===== Extracto de la página =====

Columna publicada el martes 12 de mayo de 2020 por El Líbero

“Acá hay personas y no nacionalidades”. Eso dijo hace un par de semanas José Tomás Vicuña, director del Servicio Jesuita a Migrantes, para referirse al foco de coronavirus en un cité en Quilicura, donde viven decenas de inmigrantes de Haití. “El gran problema no son los haitianos, ha sido el racismo”, aseguraba Vicuña, condenando los inaceptables gritos, piedras y empujones que provocó la negativa de algunos inmigrantes a tomar los resguardos sanitarios.

Aunque es indudable que hubo mucho de discriminación y racismo en estas reacciones, la situación también sugiere que los efectos de la inmigración no se reducen a esas categorías, ni se terminan cuando los extranjeros cruzan los pasos fronterizos. De hecho, a propósito del mismo conflicto en el cité, el médico haitiano Emmanuel Mompoint señaló que es un error creer que los pacientes de su país tienen la misma forma de entender el proceso de salud y enfermedad que los chilenos. Muchos de estos inmigrantes vienen de una realidad donde, por ejemplo, no se concibe estar enfermo sin tener síntomas. Una señora que vive cerca del foco de contagio decía que, dado que los haitianos están en Chile, deben respetar la cultura de nuestro país. ¿Se equivocaba esta vecina? ¿O hay ahí un atisbo de verdad que merece una más cuidadosa reflexión antes de ser rechazado?

La lamentable escena de Quilicura puede explicarse, en parte, como reflejo de los choques culturales que provoca la inmigración. ¿Qué debe hacer el Estado en esta situación? ¿Respetar la manera en que los haitianos conciben la salud, u obligarlos a comportarse según lo que disponen las normas sanitarias? Respecto del coronavirus, la respuesta es más o menos evidente. Al estar en riesgo la vida de la población, es lógico que las autoridades utilicen todos los medios para evitar el contagio, incluyendo la fuerza pública.

La pregunta, sin embargo, es qué hacer en aquellas situaciones donde el límite no es tan claro. Los inmigrantes traen a Chile riqueza cultural, pero también puede ocurrir que ciertas creencias o costumbres foráneas entren en conflicto con las nuestras. Si consideramos que algunas proyecciones sugieren que la crisis económica mundial disparará la inmigración hacia nuestro país, es probable que este tipo de tensiones se agudicen y extiendan más allá del ámbito de la salud.

===== Material extraído =====

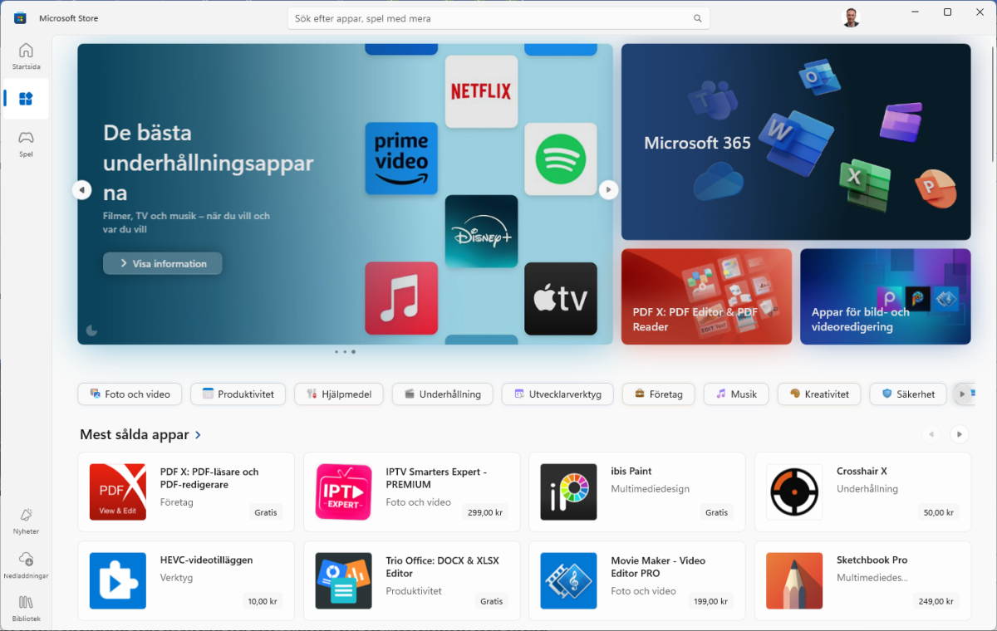Select the Appar icon in the sidebar
The width and height of the screenshot is (997, 631).
point(26,98)
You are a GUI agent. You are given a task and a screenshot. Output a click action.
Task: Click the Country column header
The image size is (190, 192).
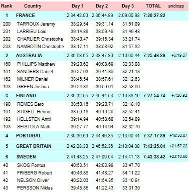pos(33,6)
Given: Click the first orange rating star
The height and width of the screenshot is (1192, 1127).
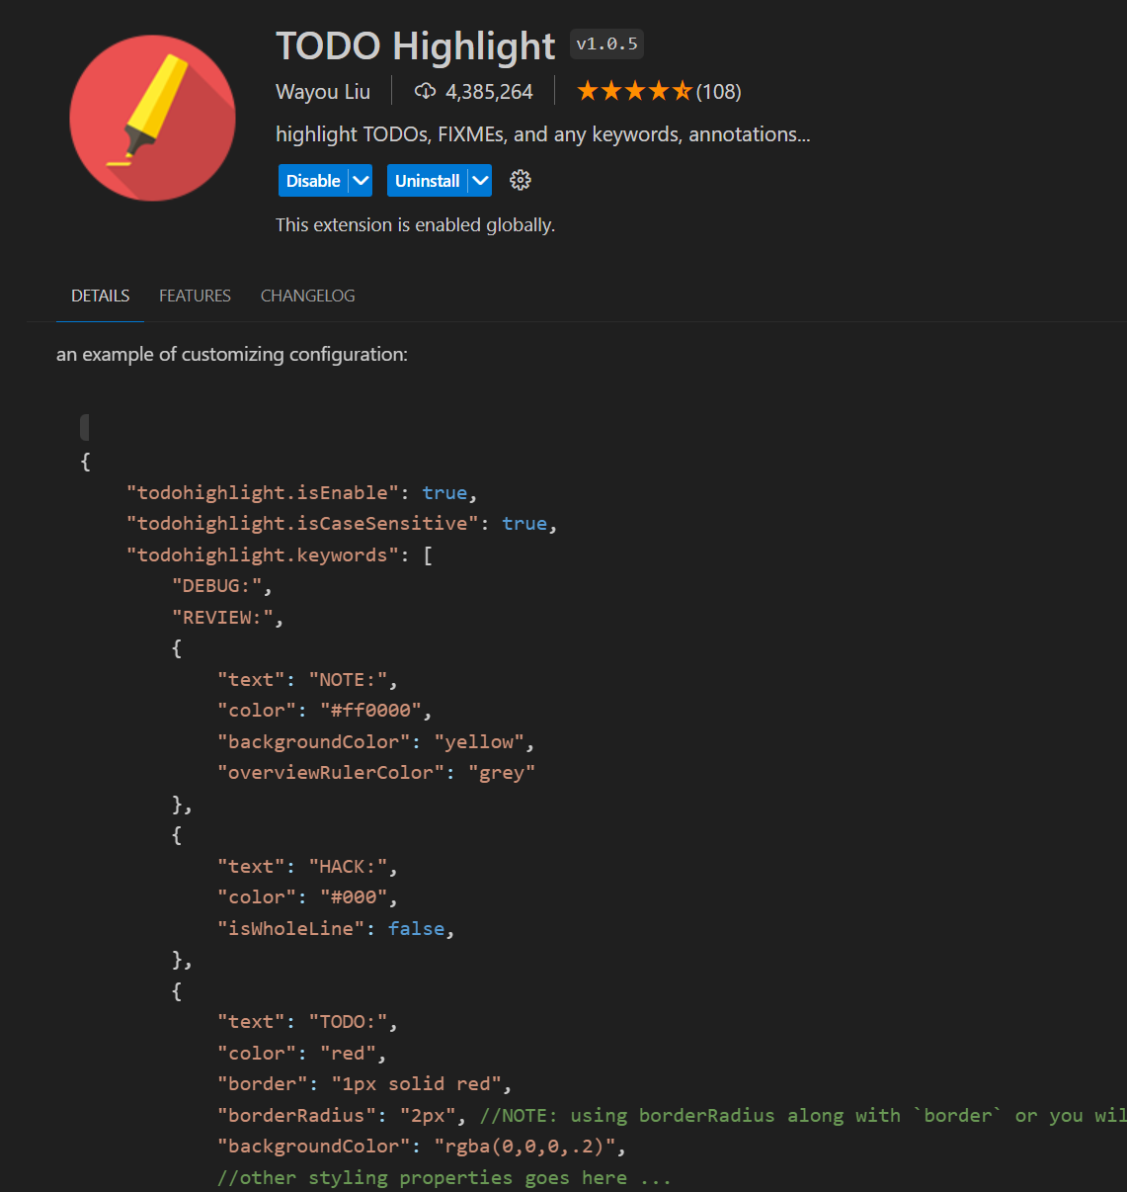Looking at the screenshot, I should pyautogui.click(x=588, y=92).
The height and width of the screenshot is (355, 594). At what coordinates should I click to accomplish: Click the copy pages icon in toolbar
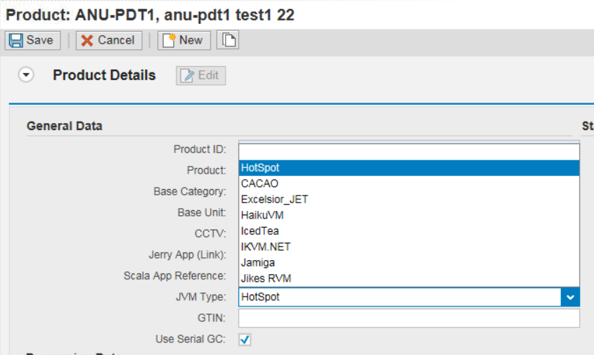pyautogui.click(x=228, y=40)
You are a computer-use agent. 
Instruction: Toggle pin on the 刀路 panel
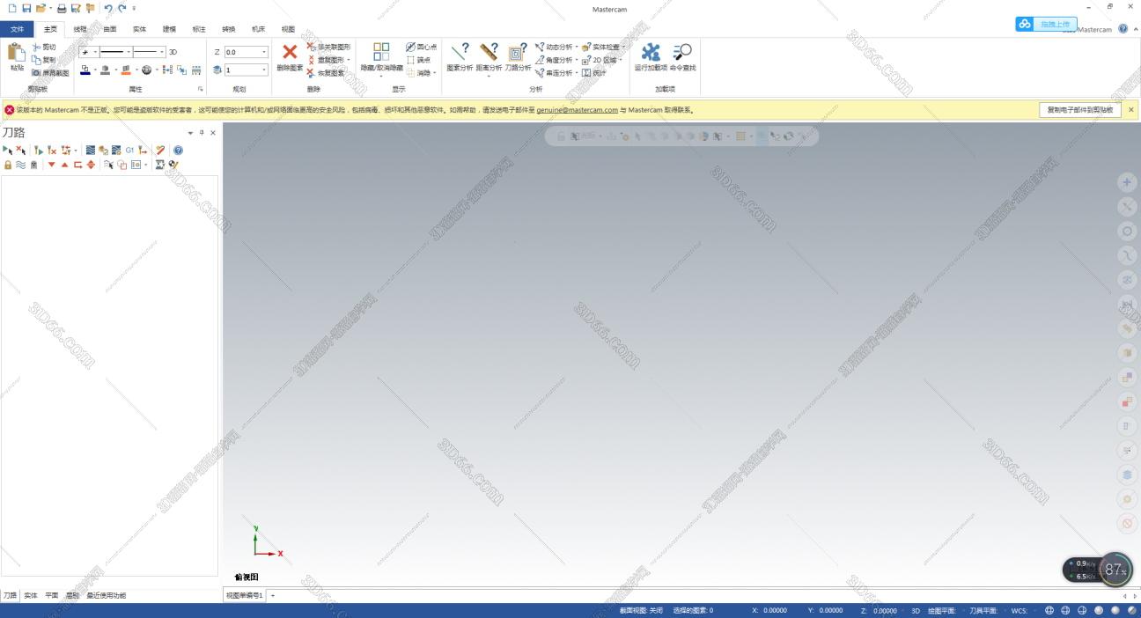click(x=202, y=133)
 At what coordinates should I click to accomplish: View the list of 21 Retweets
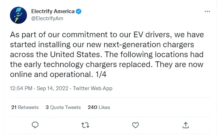coord(25,108)

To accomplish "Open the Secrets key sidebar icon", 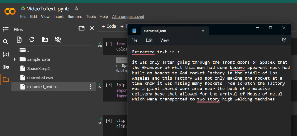I will [x=6, y=67].
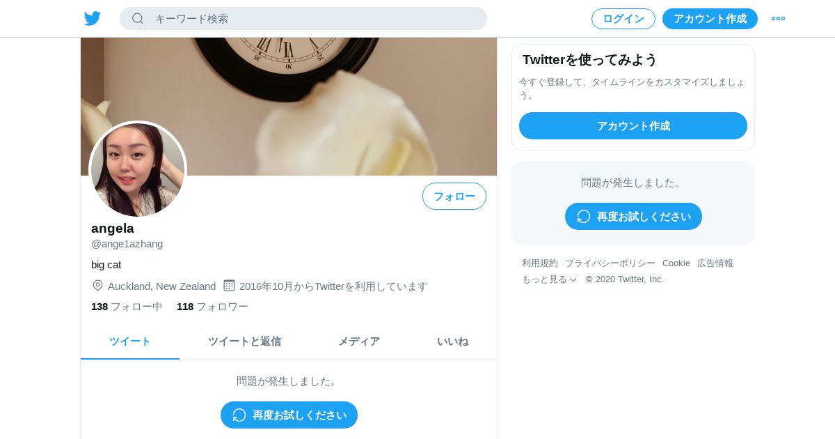Open the three-dots more menu

tap(778, 19)
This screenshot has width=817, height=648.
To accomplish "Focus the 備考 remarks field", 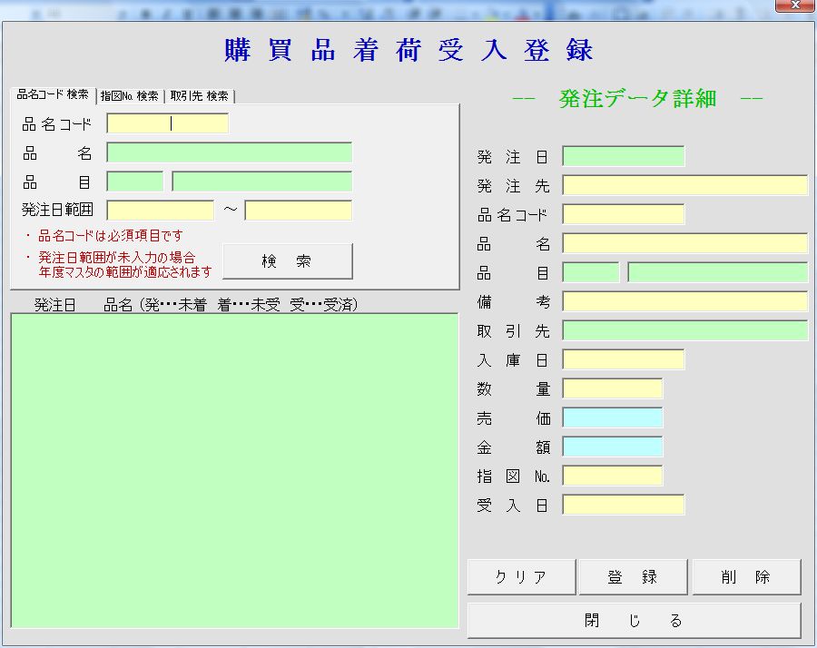I will (684, 301).
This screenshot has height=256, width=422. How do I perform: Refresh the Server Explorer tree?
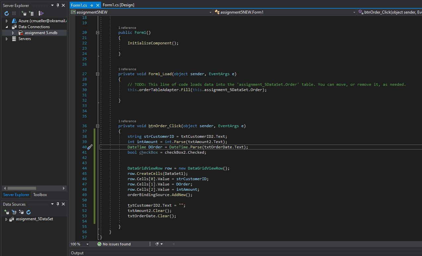(x=6, y=14)
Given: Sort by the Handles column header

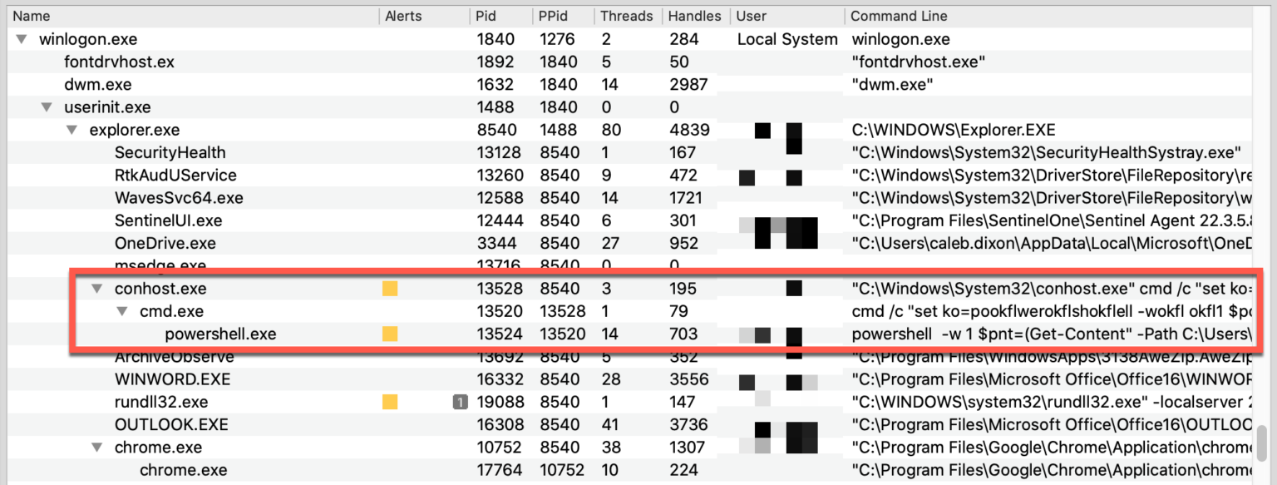Looking at the screenshot, I should point(695,16).
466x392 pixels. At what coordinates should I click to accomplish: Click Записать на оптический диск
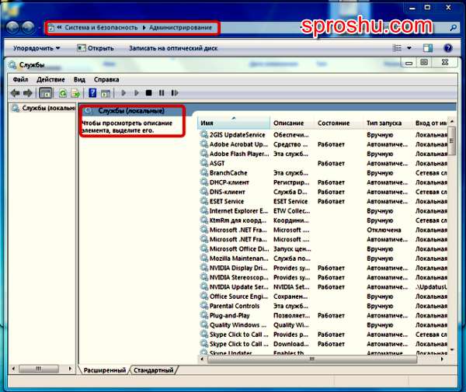pyautogui.click(x=173, y=48)
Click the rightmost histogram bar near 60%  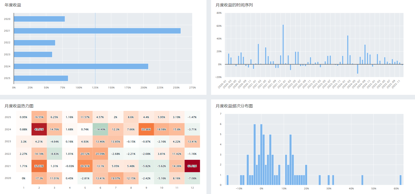tap(400, 180)
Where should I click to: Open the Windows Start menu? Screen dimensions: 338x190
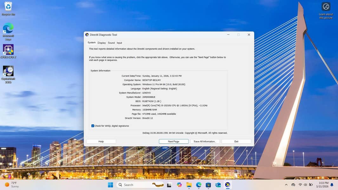(110, 185)
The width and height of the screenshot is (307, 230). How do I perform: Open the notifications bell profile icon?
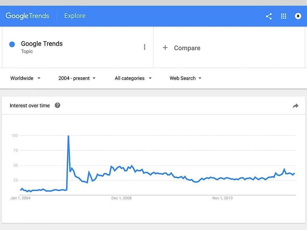tap(298, 16)
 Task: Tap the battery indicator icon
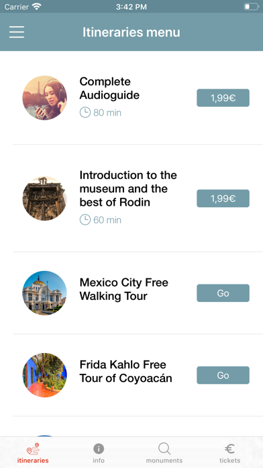[252, 7]
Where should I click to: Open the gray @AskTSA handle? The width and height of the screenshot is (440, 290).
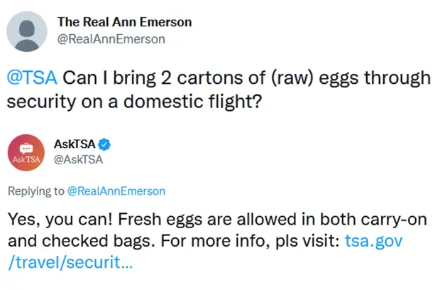pos(78,160)

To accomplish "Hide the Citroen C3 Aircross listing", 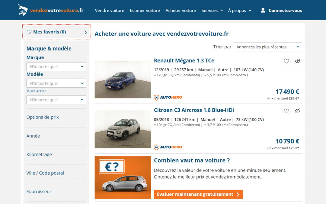I will 298,111.
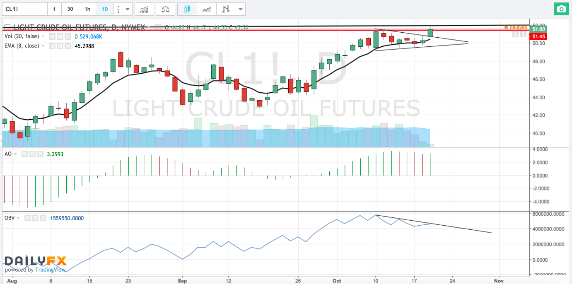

=====

Acción requerida 1:
Responde, por favor, estas preguntas sobre la columna sobre inmigración:
(a) ¿Qué cargo ocupa José Tomás Vicuña?
(b) ¿De qué nacionalidad es el médico Emmanuel Mompoint?
(c) Según algunas proyecciones, ¿qué disparará la inmigración hacia Chile?
Acción requerida 2: Sigue escribiendo la columna sobre inmigración desde el final de su último párrafo.

Respuesta 1:
(a) Es director del Servicio Jesuita a Migrantes.
(b) Es haitiano.
(c) La crisis económica mundial.

Respuesta 2:
El académico de la Universidad de Oxford, David Miller, señala en su libro Strangers in our midst que la pregunta sobre cómo equilibrar el apoyo al pluralismo cultural con la defensa de las creencias de cada país es uno de los principales desafíos de los Estados que reciben inmigrantes. Para responder esta interrogante no hay soluciones homogéneas, pues cada sociedad debe ser capaz de encontrar criterios ecuánimes para distribuir las cargas y los beneficios de la inmigración entre sus ciudadanos y los extranjeros. La aproximación planteada por Miller implica, entre otras cosas, que el proceso de integración de los inmigrantes no debe ser, a diferencia de lo que solemos creer, responsabilidad exclusiva de la sociedad de acogida, sino que un trabajo recíproco que depende tanto del extranjero que llega como del Estado (y la sociedad) que lo recibe.

A pesar de las consecuencias de no abordar adecuadamente estas tensiones (basta observar la experiencia de Francia o Alemania), en Chile sigue siendo muy complejo plantear la reflexión, pues el inmigrante es, al mismo tiempo, idealizado por unos y criminalizado por otros. Resulta esencial, entonces, que este debate salga de su dimensión exclusivamente moral. El racismo y la discriminación pueden ser categorías útiles, pero se vuelven insuficientes cuando son la respuesta que intenta explicar a priori todos los conflictos. Denunciar las injusticias no basta para hacerse cargo de sus complejidades, ni tampoco permite erradicarlas: si queremos limitar su expansión hay que quitarles alimento. Y para ello es clave que no todo choque cultural sea catalogado como producto del racismo. De lo contrario, mucha gente que sufre problemas reales vinculados a la migración, que no nacen de un miedo irracional y que seguramente aumentarán con la crisis económica, comenzará a entenderse a sí misma como racista, sin serlo en principio.

En otras palabras, si queremos que los extranjeros se integren a nuestra sociedad, debemos intentar resolver las diferencias culturales que surgen de su encuentro con los chilenos en distintos ámbitos de la vida. Para ello no hay otra herramienta que una deliberación política que evite reducir asuntos complejos a una sola dimensión.